Clinical Impressions
The medical team concluded that the patient most likely experienced posterior reversible encephalopathy syndrome (PRES) related to his sickle cell disease. Several factors supported this diagnosis:
Patients with sickle cell disease have a 24% risk of having at least one stroke by age 40. However, PRES can mimic stroke and must be considered in the differential diagnosis. The patient's pre-existing conditions—sickle cell disease and kidney dysfunction—are both risk factors for developing PRES.
The imaging findings showing symmetric vasogenic edema in the posterior brain regions, combined with the clinical presentation of seizure and altered consciousness, strongly suggested PRES. The markedly elevated d-dimer level indicated significant vascular activity and endothelial dysfunction, which are involved in both sickle cell crises and PRES pathophysiology.

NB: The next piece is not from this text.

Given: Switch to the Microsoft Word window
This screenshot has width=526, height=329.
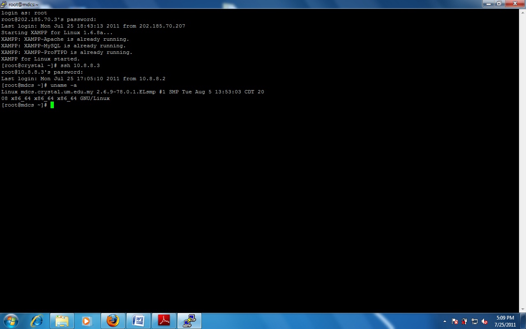Looking at the screenshot, I should (x=138, y=321).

Although epilepsy is two to three times more common in patients with sickle cell disease, and the patient had a family history of seizures, the overall presentation was more consistent with PRES than with new-onset epilepsy.
What This Means for Patients
This case illustrates several important points for patients with sickle cell disease and their families:
Neurological symptoms require immediate attention: Any loss of consciousness, seizure, or significant neurological changes in patients with sickle cell disease should prompt immediate medical evaluation. These symptoms could represent serious complications including stroke, PRES, or other neurological emergencies.
PRES is a recognized complication: Patients and providers should be aware that posterior reversible encephalopathy syndrome can occur in sickle cell disease. Symptoms may include headache, visual changes, seizures, and altered mental status. Early recognition is important for proper management.
Monitoring and prevention: Regular follow-up with hematology and other specialists is crucial for managing sickle cell disease complications. Blood pressure control, appropriate hydration, and avoiding triggers for sickle cell crises may help reduce the risk of neurological complications.
Emergency preparedness: Patients with sickle cell disease should have an emergency plan that includes information about their condition, medications, and specific complications they might experience. This information can help emergency providers make appropriate decisions quickly.
While this case had a positive outcome with appropriate diagnosis and management, it highlights the serious nature of neurological complications in sickle cell disease and the importance of comprehensive care for these patients.
Source Information
Original Article: "Case 2-2025: A 21-Year-Old Man with Loss of Consciousness and a Fall"
Authors: Eric F. Shappell, M.D., Brooks P. Applewhite, M.D., Sharl S. Azar, M.D., and David J. Lin, M.D.
Publication: The New England Journal of Medicine, January 16, 2025, Volume 392, Issue 3, Pages 268-276
DOI: 10.1056/NEJMcpc2412511
This patient-friendly article is based on peer-reviewed research from The New England Journal of Medicine. It preserves all significant medical findings, data points, and clinical interpretations from the original case study while making the information accessible to patients and caregivers.